Obviously, weblogs were invented long before the spring of 2001 when I first heard of them. Lloyd began writing in his weblog in May of 2000, using the term "blog" at a time when I didn't even know online journaling existed.
The way I see it, the two genres evolved parallel to one another, and those who adopted each genre over time have had a very wide berth to develop a style of writing appropriate to themselves. To me, the difference between a weblog and a journal is often semantic and nothing more. There isn't a barbed wire fence that runs along the border between the two genres. For the record, I consider much of the content that I post upon this page to be weblog material, but I'd probably classify this as a journal entry. I don't know how my page fits into the diaspora, but that's the least of my worries.

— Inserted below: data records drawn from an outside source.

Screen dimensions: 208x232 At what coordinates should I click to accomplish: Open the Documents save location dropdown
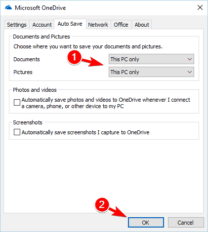[151, 59]
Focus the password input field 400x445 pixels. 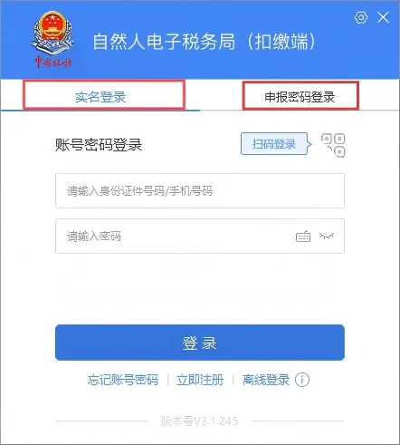click(x=200, y=236)
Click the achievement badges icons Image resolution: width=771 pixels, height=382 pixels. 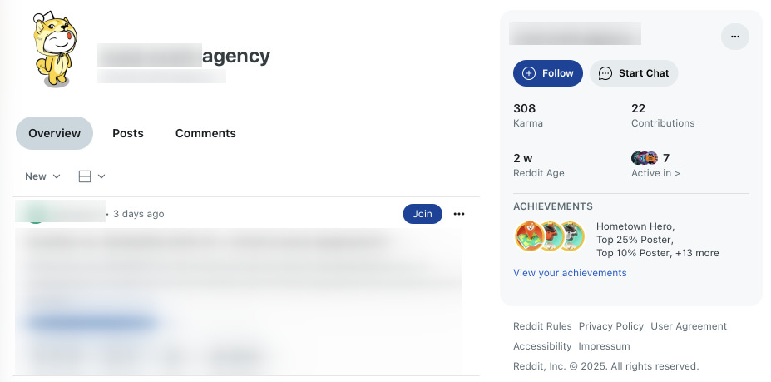coord(550,236)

My writing has evolved a great deal since I began publishing on the web. The voice of that writing sounded nothing like what I generally publish now. What I wrote then was intensely personal, and the audience was different. This website is meant to be more public, but that means that I self-censor quite a bit -- after all, family members, friends, and co-workers all read it. Still, my writing voice continues to develop every time I write something meaningful here in these pixels I call my own. Likewise, my photographic skills have evolved over time as I've developed an audience and challenged myself to advance. The improvement comes from practice, and from the fact that I know that at least 150 people every day come here to delve into my life, and I'd like to think it has nothing to do with whether I call this medium a weblog or a journal.
All this is to say that I feel like a troublemaker for getting Lloyd all riled up over what I see as a semantic difference in the first place. (In my defense, the conversations in question actually happened ages and ages ago.) Whatever elitism journal writers might participate in has absolutely nothing to do with the writing done in within the IU extended community. Based on the definition that I understand, those would be defined as journals anyway. Perhaps this page would be defined as a journal, as well. I called it a weblog when I first built it, but its function has changed over time. Ultimately, your genre is whatever genre you most identify with, and the definitions (and opinions, for that matter) of whatever establishment might be pertinent lose meaning anyway.
It should be noted that one of my weaknesses in narrative writing, which got sort of sidetracked about halfway through this entry, is that I'm awful at conclusions. Therefore, this is the very non-narrative conclusion. The End.